Jaa


Custom Defined Schemas

I've talked a lot about the value of "Custom Schema" support in Office. Anytime I give talks on the file formats, I make sure to spend some time also talking about the support for custom schema. I don't think I've really given the basic intro though on the difference between reference schemas and custom defined schemas in my blog, so if you haven't seen one of my presentations you may not know what I'm talking about when I refer to custom defined schemas. Each Office application has different levels of support, and it's good to start investigating the functionality...

There are of course a infinite number of valuable uses for Office documents. Obviously the Office applications are more than just a better typewriter. If you look at Word for example, one of the big investments have really been around making better looking documents . We've done a ton of work this release for instance to allow you to add great looking content to your document easily.

Making a great looking document though is only one part of making a document valuable. I think it's best to use a really simple example. Let's take the following document:

Using the basic Word functionality, it's pretty easy to format this document so that any human can easily look at it and understand the information that's being conveyed. It's clear that this is a conference report that was made on July 17th. You can quickly find out what the summary was as well as who attended the conference. This information can all be saved out as XML thanks to the reference schemas. In Word, we defined an XML schema called WordprocessingML that fully represents all of that formatting and layout information as XML. The reference schemas are used for conveying all the application specific information:

So the information that says "John Doe" is bold text and "Health Agency" is italic text can be represented as XML thanks to the reference schemas:

<w:p>
<w:r>
<w:rPr> <w:b /> </w:rPr>
<w:t>John Doe</w:t>
</w:r>
<w:r>
<w:rPr> <w:i /> </w:rPr>
<w:t>Health Agency</w:t>
</w:r>
</w:p>

The reference schemas are great for representing all of the application's information. Everything you do in Word, you want to be saved out and persisted, and the reference schemas allow for that (you don't lose anything when saving as XML). In a wordprocessing document the reference schemas are used to convey all the display-oriented information like bold; italics; paragraphs; tables; styles; etc. Reference schemas enable long term archive-ability of the formats as well as interoperability with other applications and solutions. This is provided there is good documentation around the reference schemas, which we will have via the Ecma process.

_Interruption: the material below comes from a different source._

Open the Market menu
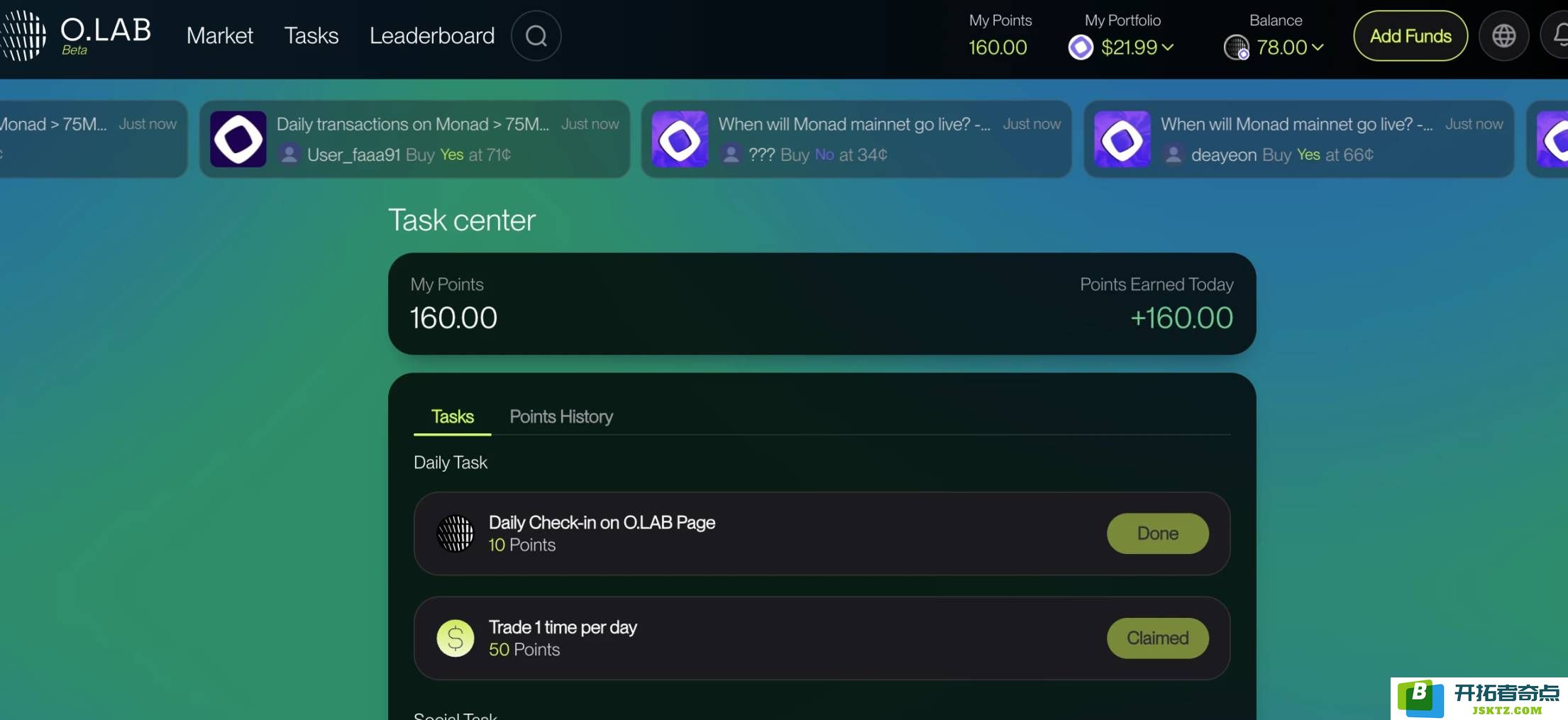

The thing that you don't get with reference schemas though is the ability to easily structure content using your own semantics. In the above example, if you wanted to quickly search for all conference reports where "John Doe" had been an attendee, you'd be kind of stuck. Any type of business logic you wanted to run on these documents would be extremely difficult, because the reference schemas are there to allow humans to easily read the content, but not programs. Let's say you wanted to write a solution that took all the conference reports that "John Doe" had attended, and create a single document that was a list of all those conferences and the summary of each. If the application you are using doesn't support custom defined schemas, then your stuck using features like style names, bookmarks, tables, or some other type of hack. Those approaches don't allow for any real hierarchy, and there isn't really a good way of specify the style structure so that the right type of validation can be done. Up until the introduction of the custom defined schema support in Word 2003 though, those hacks were the only options people had. I've seen plenty of solutions people have built using all of those methods, some of which were extremely impressive given the constraints. Unfortunately though, they all fall short of the goal.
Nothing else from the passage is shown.